EXERCISE GOAL:
Reproduce the records verbatim from the first line through the line containing "Action: pos(1085,547)".

EXCERPTED DATA:

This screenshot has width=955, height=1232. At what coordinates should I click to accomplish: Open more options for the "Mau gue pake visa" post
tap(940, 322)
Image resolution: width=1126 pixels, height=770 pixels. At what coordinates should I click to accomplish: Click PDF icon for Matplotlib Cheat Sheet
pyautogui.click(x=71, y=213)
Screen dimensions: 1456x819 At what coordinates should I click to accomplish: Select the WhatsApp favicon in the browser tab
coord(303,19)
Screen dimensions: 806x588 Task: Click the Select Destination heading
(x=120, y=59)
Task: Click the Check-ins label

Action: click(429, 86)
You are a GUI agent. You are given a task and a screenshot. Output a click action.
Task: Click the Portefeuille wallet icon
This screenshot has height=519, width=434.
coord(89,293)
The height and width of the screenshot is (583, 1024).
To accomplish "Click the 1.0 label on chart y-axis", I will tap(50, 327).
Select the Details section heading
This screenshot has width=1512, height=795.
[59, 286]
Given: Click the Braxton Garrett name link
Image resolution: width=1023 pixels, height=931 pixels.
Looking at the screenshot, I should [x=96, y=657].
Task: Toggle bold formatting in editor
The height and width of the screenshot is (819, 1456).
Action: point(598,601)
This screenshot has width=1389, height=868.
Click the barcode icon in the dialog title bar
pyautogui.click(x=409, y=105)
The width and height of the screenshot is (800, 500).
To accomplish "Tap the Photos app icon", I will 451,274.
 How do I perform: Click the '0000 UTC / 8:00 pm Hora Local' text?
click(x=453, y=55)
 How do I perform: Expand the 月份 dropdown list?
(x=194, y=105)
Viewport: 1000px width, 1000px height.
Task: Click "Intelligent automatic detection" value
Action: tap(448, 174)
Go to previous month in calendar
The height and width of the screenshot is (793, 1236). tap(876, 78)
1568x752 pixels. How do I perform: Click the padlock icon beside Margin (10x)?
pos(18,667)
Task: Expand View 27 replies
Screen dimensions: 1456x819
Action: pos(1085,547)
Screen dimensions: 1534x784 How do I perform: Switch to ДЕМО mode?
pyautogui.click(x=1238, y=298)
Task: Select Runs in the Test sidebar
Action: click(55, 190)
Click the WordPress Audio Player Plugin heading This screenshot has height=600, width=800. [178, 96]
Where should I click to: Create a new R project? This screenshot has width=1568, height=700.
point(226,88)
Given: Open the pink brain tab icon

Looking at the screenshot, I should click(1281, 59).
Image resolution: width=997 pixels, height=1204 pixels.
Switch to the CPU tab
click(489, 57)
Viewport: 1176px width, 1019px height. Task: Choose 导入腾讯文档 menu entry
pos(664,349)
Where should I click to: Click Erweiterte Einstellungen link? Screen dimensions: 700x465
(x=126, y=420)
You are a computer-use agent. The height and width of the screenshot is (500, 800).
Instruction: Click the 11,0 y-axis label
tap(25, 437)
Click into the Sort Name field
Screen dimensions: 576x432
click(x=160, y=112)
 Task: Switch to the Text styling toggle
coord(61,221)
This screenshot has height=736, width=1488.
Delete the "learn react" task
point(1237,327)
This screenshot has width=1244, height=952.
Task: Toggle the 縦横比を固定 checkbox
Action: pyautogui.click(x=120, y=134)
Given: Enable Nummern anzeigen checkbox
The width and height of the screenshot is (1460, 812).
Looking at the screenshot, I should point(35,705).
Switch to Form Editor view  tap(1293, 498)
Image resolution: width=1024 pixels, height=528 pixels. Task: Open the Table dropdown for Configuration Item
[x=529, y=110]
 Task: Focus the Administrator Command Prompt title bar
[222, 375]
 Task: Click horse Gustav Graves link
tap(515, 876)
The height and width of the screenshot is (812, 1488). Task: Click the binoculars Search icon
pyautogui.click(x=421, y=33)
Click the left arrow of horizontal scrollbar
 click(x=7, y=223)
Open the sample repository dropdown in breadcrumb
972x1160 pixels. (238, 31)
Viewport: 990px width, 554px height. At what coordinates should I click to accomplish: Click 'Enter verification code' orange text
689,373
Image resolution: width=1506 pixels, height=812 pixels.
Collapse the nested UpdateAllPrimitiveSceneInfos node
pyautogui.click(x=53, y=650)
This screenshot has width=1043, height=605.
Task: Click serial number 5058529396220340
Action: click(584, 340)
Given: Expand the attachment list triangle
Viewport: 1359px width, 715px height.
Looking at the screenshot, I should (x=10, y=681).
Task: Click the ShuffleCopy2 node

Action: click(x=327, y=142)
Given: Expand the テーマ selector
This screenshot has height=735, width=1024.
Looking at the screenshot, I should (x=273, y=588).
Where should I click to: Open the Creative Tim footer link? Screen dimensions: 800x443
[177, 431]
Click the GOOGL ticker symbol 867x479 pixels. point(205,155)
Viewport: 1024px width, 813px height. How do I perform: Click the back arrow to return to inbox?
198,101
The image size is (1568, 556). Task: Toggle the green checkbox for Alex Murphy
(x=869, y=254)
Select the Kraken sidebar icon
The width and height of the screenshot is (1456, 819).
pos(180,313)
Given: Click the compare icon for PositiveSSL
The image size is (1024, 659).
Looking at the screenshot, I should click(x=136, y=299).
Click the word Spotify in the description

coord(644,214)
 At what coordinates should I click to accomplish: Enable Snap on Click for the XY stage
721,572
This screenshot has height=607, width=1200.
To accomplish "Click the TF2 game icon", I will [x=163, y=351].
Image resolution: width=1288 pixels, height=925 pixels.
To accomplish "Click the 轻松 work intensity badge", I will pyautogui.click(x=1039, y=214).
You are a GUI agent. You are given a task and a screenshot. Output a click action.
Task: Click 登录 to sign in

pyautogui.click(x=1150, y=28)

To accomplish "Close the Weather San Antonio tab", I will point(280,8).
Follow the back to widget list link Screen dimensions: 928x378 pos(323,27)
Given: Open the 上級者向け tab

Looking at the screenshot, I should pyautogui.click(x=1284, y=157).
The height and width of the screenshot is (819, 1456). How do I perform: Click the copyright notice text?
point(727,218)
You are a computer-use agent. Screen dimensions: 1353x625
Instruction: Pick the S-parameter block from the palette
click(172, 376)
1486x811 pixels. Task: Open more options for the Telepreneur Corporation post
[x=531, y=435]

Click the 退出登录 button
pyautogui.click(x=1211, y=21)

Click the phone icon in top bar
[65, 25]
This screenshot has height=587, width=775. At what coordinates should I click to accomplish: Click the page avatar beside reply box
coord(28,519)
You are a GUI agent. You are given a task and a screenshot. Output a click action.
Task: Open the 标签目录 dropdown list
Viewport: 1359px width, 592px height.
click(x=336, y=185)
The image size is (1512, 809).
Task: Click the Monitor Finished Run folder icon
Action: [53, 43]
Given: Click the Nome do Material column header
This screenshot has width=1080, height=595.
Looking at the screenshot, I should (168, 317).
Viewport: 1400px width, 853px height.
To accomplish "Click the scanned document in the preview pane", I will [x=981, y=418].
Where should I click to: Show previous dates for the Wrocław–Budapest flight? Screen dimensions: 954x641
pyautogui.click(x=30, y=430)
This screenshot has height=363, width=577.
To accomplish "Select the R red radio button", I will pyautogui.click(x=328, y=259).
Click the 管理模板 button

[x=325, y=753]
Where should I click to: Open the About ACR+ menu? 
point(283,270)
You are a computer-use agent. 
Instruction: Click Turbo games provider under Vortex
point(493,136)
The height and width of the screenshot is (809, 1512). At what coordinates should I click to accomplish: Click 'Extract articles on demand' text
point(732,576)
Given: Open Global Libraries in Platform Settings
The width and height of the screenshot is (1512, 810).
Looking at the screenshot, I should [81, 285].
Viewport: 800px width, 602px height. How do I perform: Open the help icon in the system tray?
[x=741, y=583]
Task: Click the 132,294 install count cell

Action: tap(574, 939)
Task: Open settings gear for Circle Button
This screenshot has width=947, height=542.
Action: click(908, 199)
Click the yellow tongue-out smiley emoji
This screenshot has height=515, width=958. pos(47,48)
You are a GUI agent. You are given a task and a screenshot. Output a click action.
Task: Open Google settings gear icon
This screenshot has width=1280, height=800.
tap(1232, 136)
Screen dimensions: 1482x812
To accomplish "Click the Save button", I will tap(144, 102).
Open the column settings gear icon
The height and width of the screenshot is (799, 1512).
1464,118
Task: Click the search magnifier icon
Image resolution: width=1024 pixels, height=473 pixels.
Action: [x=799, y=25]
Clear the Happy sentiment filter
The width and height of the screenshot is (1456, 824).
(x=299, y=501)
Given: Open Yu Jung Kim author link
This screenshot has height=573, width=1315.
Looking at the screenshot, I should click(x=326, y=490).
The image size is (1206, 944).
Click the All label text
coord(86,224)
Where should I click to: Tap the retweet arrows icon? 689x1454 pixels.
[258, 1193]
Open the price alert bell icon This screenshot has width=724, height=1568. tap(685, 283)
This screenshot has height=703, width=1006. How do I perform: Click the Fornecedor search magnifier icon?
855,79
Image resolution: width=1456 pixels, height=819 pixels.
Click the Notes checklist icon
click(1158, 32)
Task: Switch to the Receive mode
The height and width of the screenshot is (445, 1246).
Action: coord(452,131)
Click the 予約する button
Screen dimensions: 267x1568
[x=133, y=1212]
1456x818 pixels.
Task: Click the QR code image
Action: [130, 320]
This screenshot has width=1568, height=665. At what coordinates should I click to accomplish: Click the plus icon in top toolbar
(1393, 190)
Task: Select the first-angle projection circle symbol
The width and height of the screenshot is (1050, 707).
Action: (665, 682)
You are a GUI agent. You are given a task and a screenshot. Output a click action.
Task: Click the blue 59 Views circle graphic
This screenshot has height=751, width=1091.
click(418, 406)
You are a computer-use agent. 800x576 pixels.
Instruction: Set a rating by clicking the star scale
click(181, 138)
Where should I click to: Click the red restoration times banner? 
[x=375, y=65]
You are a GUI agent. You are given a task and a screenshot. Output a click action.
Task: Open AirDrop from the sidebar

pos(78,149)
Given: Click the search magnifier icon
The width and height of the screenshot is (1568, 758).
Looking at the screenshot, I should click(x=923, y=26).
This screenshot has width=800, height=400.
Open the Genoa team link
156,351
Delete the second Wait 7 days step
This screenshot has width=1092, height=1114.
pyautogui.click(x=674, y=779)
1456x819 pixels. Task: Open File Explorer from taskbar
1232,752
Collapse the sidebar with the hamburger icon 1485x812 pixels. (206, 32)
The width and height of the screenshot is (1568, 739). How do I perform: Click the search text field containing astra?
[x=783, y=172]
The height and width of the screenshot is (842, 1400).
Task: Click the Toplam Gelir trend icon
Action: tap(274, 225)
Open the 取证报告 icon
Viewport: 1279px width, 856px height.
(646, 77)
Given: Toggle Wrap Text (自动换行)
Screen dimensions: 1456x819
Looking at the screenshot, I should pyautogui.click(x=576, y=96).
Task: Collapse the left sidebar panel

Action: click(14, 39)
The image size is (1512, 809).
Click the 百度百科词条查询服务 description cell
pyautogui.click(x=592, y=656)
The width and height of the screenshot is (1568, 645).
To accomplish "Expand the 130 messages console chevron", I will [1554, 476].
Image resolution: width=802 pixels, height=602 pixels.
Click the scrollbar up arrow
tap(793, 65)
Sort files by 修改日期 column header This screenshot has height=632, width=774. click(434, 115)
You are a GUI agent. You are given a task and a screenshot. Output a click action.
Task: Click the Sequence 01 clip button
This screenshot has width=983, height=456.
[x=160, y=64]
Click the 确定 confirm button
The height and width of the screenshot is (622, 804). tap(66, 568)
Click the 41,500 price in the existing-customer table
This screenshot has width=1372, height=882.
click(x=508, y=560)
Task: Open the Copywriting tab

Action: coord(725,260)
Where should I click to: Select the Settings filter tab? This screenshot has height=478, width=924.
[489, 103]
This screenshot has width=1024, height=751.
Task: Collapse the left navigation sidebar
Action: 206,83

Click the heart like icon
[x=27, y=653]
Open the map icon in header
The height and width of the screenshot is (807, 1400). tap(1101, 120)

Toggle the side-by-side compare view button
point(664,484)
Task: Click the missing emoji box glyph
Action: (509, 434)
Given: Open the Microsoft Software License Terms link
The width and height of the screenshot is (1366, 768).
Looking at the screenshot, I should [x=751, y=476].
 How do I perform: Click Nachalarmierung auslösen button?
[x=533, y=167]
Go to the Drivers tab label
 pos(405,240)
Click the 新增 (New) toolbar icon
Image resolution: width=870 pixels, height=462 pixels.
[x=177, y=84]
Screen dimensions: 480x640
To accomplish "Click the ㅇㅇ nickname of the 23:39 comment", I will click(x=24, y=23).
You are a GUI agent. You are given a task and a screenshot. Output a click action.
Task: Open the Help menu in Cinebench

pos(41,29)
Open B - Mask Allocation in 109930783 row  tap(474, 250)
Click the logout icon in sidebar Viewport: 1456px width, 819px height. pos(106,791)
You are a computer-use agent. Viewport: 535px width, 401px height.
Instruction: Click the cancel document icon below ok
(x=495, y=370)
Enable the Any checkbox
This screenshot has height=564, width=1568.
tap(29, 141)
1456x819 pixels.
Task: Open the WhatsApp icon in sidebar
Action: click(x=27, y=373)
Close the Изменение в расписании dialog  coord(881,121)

FULL ANSWER:
This screenshot has width=955, height=1232. At what coordinates should I click to accomplish: Open more options for the "Mau gue pake visa" post
tap(940, 322)
Image resolution: width=1126 pixels, height=770 pixels. At what coordinates should I click to accomplish: Click PDF icon for Matplotlib Cheat Sheet
pyautogui.click(x=71, y=213)
Screen dimensions: 1456x819 At what coordinates should I click to accomplish: Select the WhatsApp favicon in the browser tab
coord(303,19)
Screen dimensions: 806x588 Task: Click the Select Destination heading
(x=120, y=59)
Task: Click the Check-ins label

Action: click(429, 86)
You are a GUI agent. You are given a task and a screenshot. Output a click action.
Task: Click the Portefeuille wallet icon
This screenshot has height=519, width=434.
coord(89,293)
The height and width of the screenshot is (583, 1024).
To accomplish "Click the 1.0 label on chart y-axis", I will tap(50, 327).
Select the Details section heading
This screenshot has width=1512, height=795.
[59, 286]
Given: Click the Braxton Garrett name link
Image resolution: width=1023 pixels, height=931 pixels.
Looking at the screenshot, I should [x=96, y=657].
Task: Toggle bold formatting in editor
The height and width of the screenshot is (819, 1456).
Action: point(598,601)
This screenshot has width=1389, height=868.
Click the barcode icon in the dialog title bar
pyautogui.click(x=409, y=105)
The width and height of the screenshot is (800, 500).
To accomplish "Tap the Photos app icon", I will 451,274.
 How do I perform: Click the '0000 UTC / 8:00 pm Hora Local' text?
click(x=453, y=55)
 How do I perform: Expand the 月份 dropdown list?
(x=194, y=105)
Viewport: 1000px width, 1000px height.
Task: Click "Intelligent automatic detection" value
Action: tap(448, 174)
Go to previous month in calendar
The height and width of the screenshot is (793, 1236). tap(876, 78)
1568x752 pixels. How do I perform: Click the padlock icon beside Margin (10x)?
pos(18,667)
Task: Expand View 27 replies
Screen dimensions: 1456x819
Action: pos(1085,547)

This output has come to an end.